(Stored items)
[Start of Attachment]

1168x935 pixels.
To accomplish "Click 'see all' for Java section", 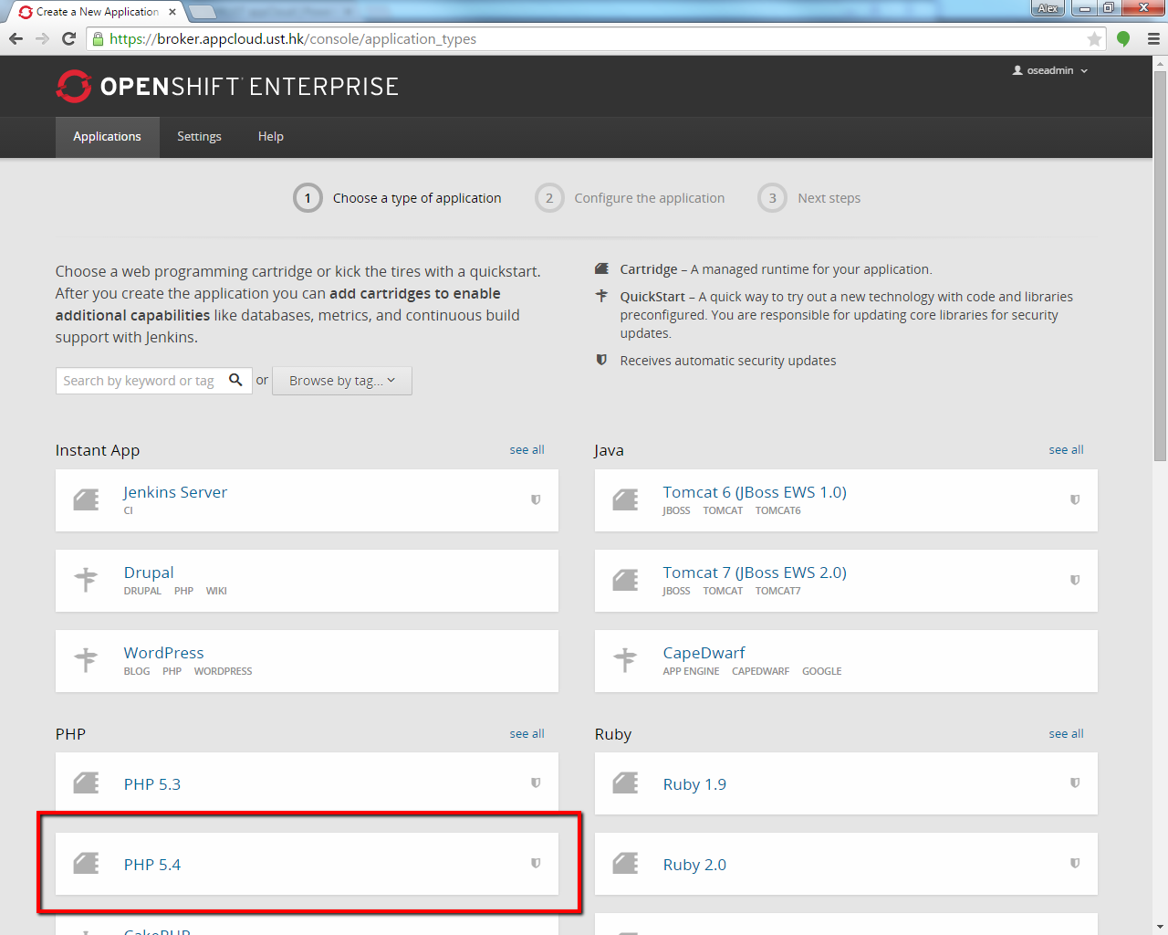I will coord(1066,450).

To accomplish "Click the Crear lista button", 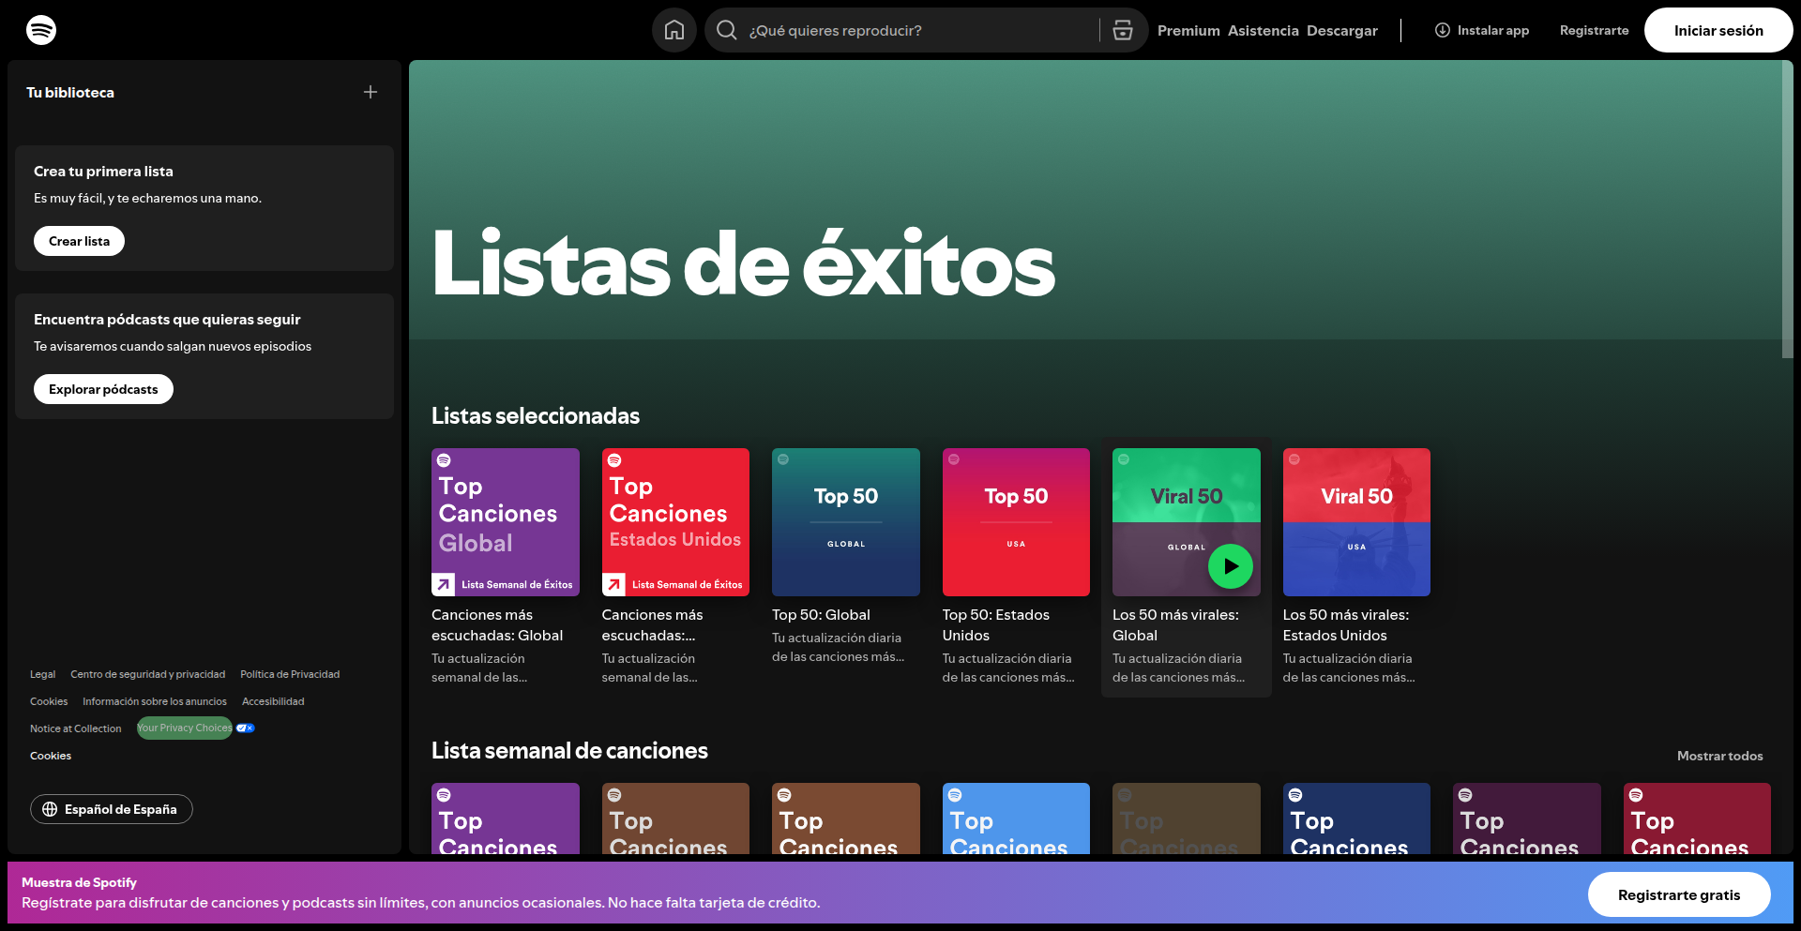I will pyautogui.click(x=79, y=241).
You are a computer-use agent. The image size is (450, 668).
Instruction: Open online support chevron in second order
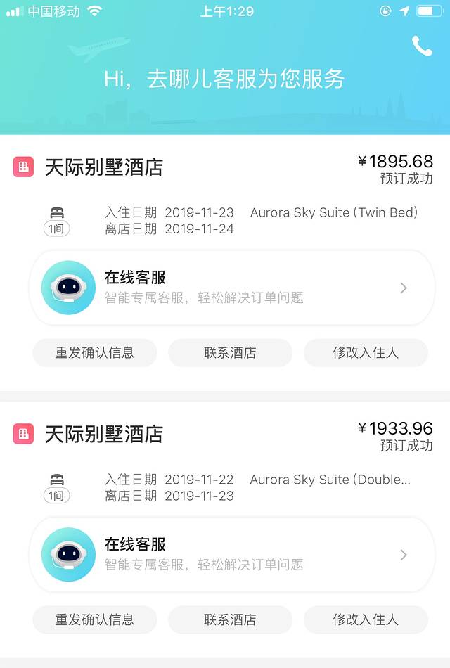(404, 555)
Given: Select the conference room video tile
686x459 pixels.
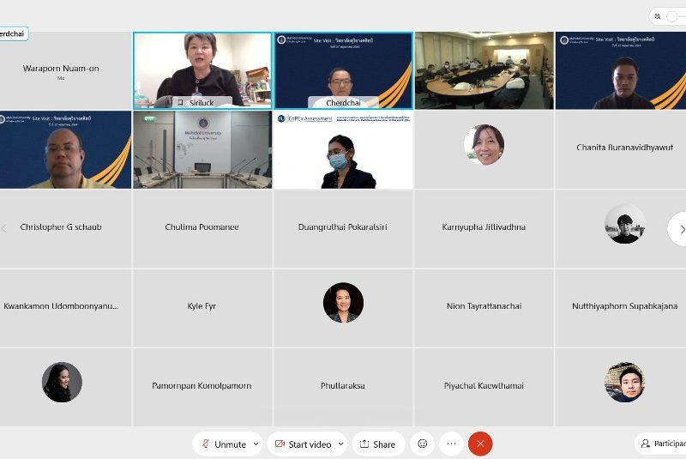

[End of Attachment]

- [WHAT TO PRODUCE] An acceptable answer consists of the lines above from the one holding "You are a computer-use" to the end of the data, repeated exactly and containing no pictures.

- [SOLUTION FOR THIS TASK]
You are a computer-use agent. The image size is (450, 668).
Instruction: Open online support chevron in second order
(404, 555)
Given: Select the conference room video tile
686x459 pixels.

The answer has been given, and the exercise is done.